Serves 8 - 10 Appetizers.
Step 1.
Fresh Corn and Red Capsicum Salsa
Ingredients
3 Cups Corn Kernels ( Cooked
)
1 Cup Roasted Red
Peppers
1/4 Cup Red Onion
1/4 Cup Fresh Coriander
1/2 - 1 Fresh
Chili
1 Tbl Ground
Cumin Seeds
1/2 Tbl Smoked Paprika (
Sweet )
1/2 Tbl Sugar
2 Tbl Lemon
Juice
1/2 Cup Lemon Oil
Method
In a bowl break up the corn kernels. Take the roasted peppers
and remove the seeds and stalk. Chop into a fine dice and add to
the corn. Like wise with the red onion, fresh coriander, and fresh
chili. Now add the ground cumin seeds, smoked paprika and sugar.

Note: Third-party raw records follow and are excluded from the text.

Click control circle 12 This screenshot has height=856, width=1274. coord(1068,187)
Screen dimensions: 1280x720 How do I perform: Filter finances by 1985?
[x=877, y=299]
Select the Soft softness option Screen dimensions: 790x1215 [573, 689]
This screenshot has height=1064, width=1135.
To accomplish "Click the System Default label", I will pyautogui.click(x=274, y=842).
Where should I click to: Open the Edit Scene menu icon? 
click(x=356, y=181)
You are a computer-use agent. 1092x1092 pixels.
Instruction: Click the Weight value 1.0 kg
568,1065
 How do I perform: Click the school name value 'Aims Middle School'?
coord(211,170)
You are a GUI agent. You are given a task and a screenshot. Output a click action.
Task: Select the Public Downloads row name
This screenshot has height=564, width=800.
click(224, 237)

Finally add the lemon juice and oil and season to taste with salt
and fresh black pepper.
Hold in the fridge until required.
Step 2.
Cooking and Serving
Ingredients
Cooking or Olive Oil
50 - 60 Fresh Scallops
Fresh Corn and Red Capsicum Salsa
Lemons or Limes to Garnish
Method
Heat up the grill or griddle plate to very hot. Oil and season
the scallops and split into two batches. Next divide the corn salsa
evenly between plates. Take the first batch of scallops and place
on the grill. Cook for no longer than 45 seconds on either side.
Remove and place on the salsa, repeat with second batch. Garnish
with a wedge of lime or Lemon and serve pronto!